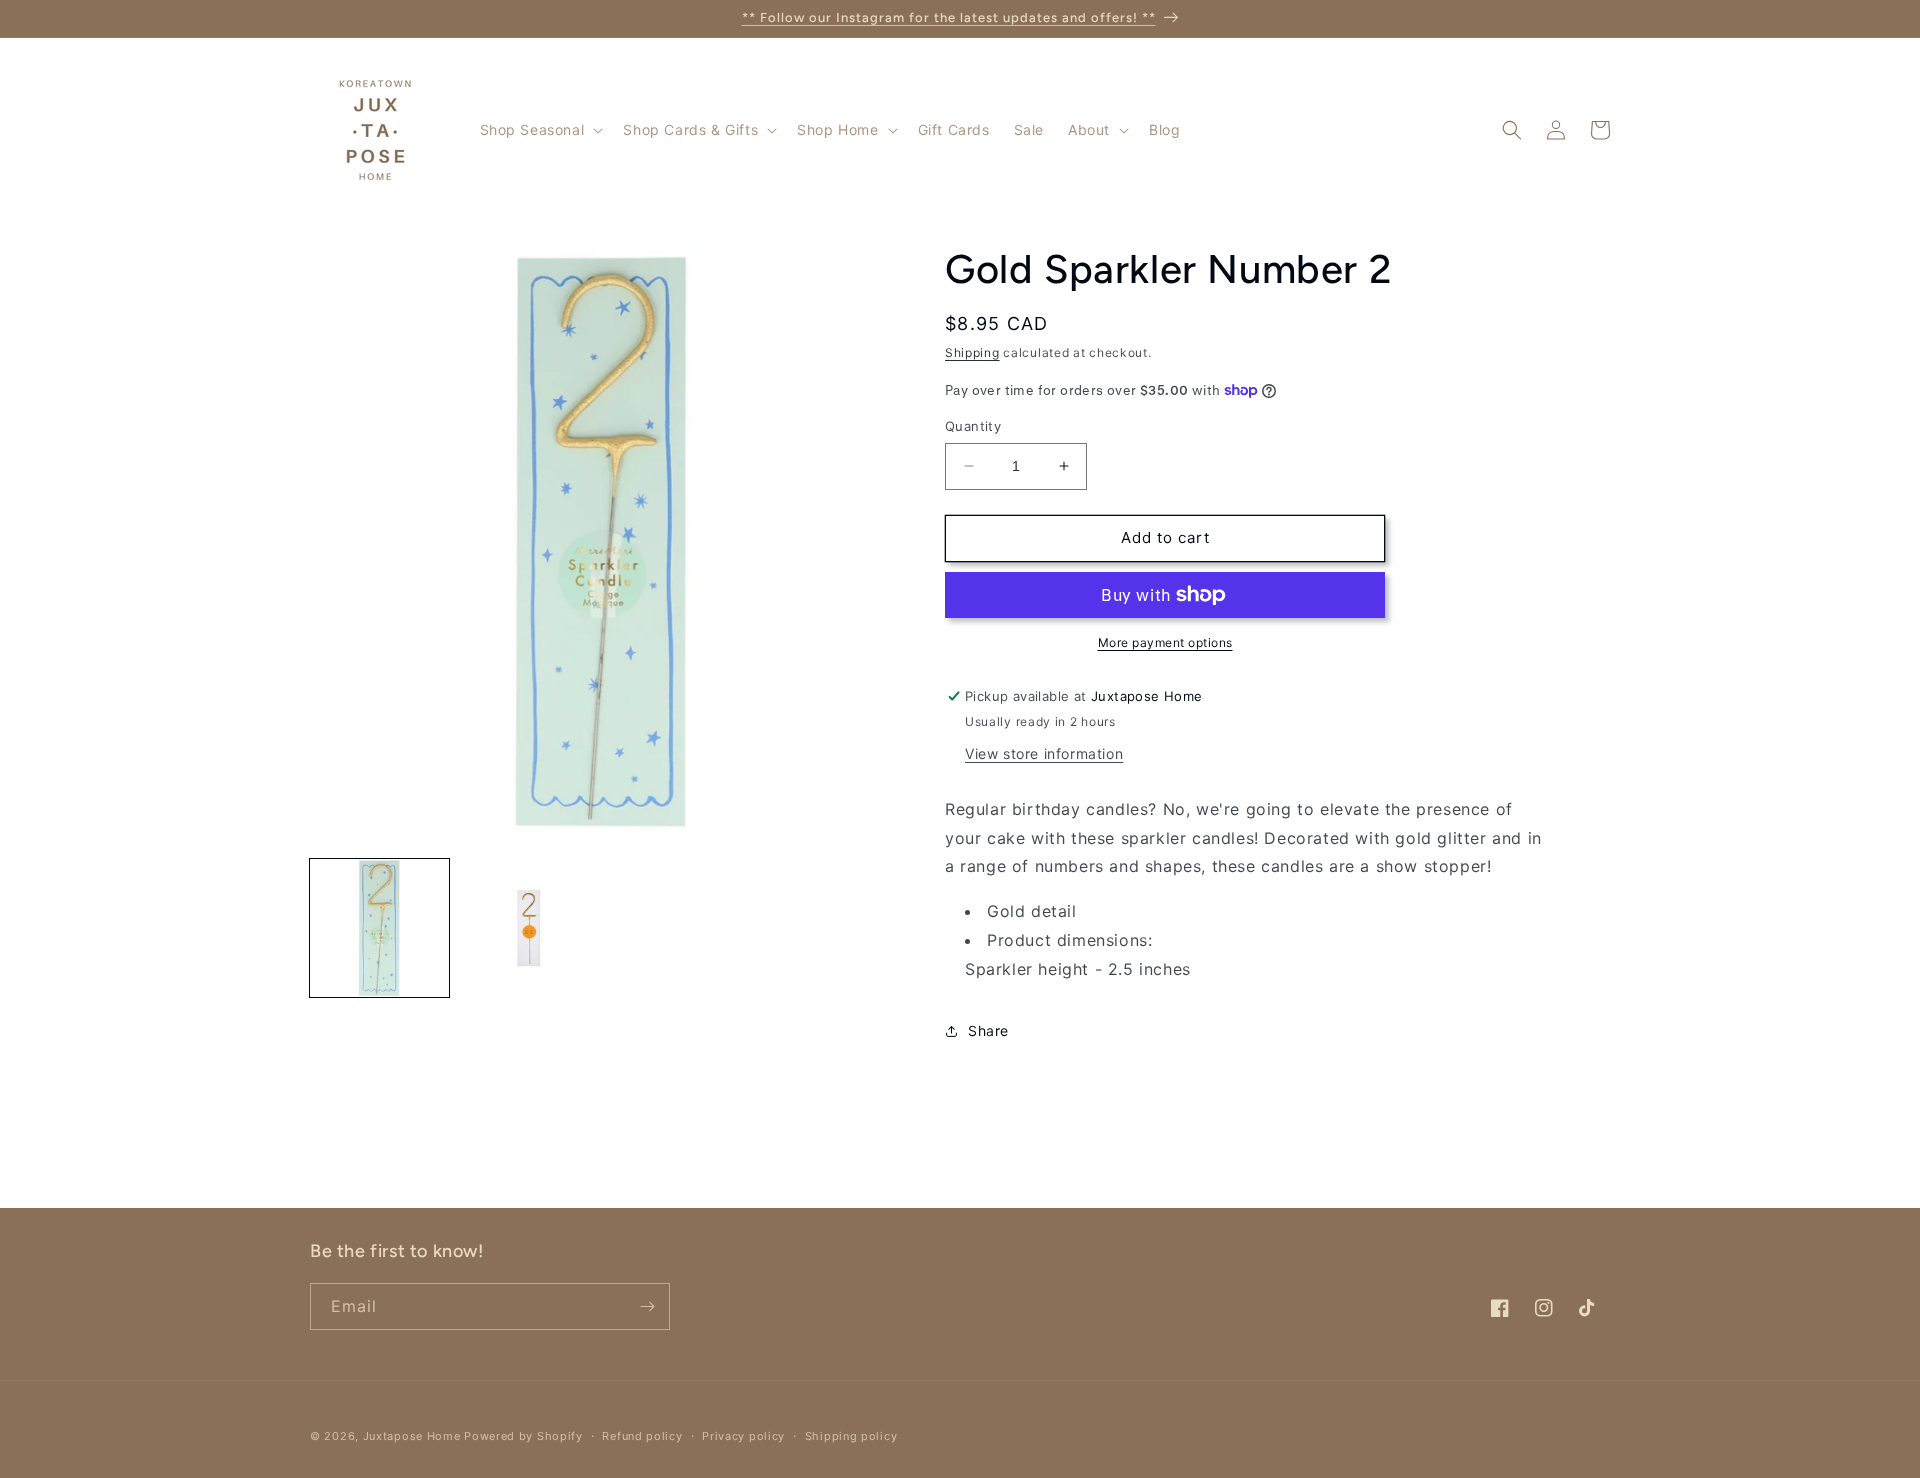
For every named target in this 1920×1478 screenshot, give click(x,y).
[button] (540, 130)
...
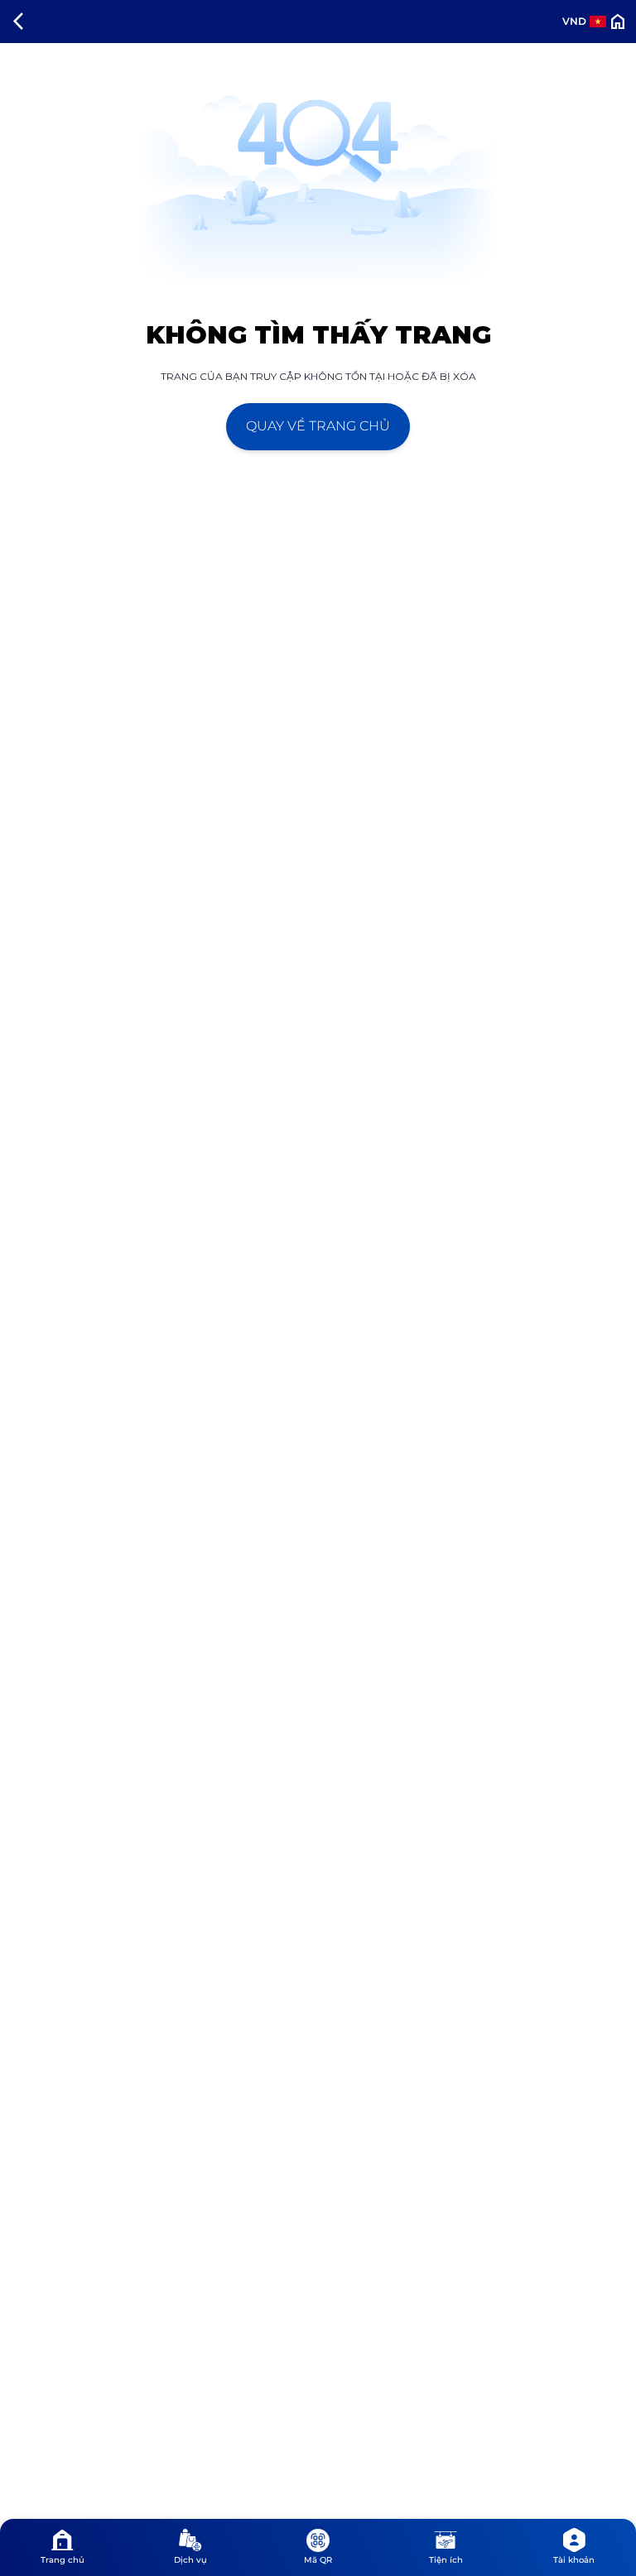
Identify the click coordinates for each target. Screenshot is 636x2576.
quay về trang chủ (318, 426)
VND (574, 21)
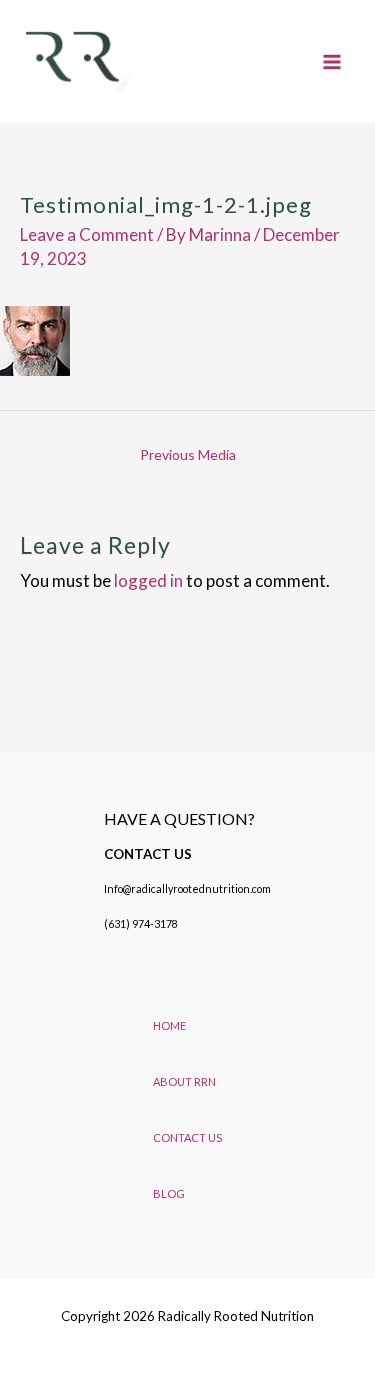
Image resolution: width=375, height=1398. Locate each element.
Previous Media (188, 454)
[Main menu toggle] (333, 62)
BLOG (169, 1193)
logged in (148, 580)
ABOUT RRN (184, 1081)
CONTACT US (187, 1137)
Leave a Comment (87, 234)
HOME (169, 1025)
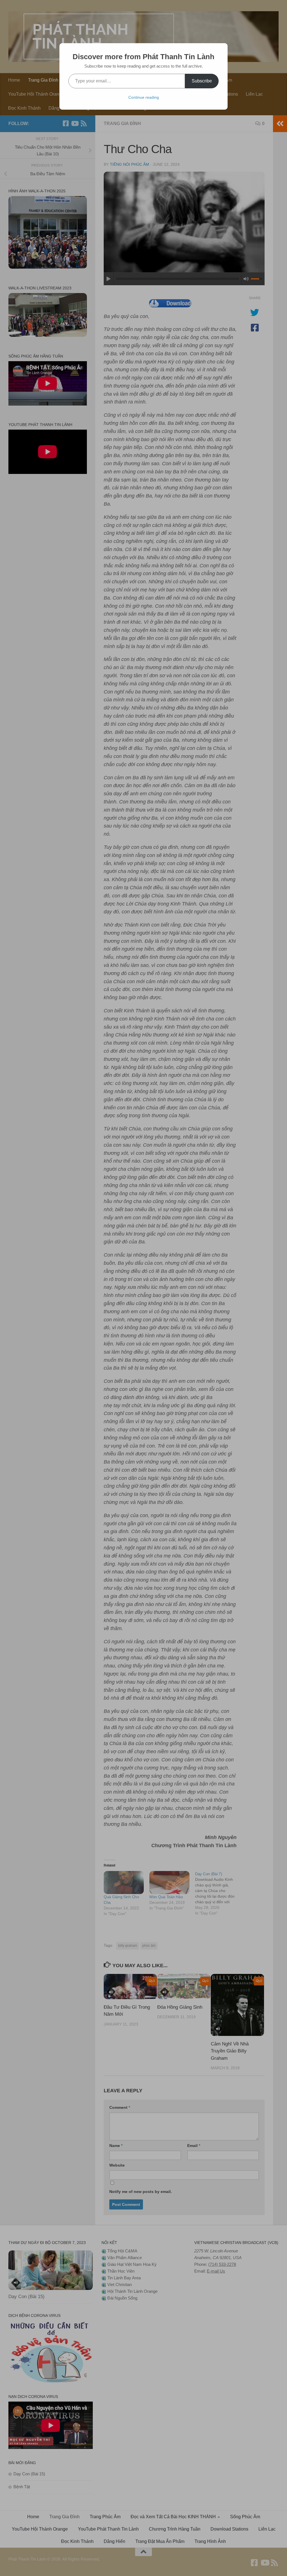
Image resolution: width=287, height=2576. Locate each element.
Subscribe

Exercise
Which lines above contain the word "Locate"? Copy all of them.

Worked solution
Image resolution: width=375, height=1398. Locate each element.
Image resolution: width=287, height=2576. Locate each element.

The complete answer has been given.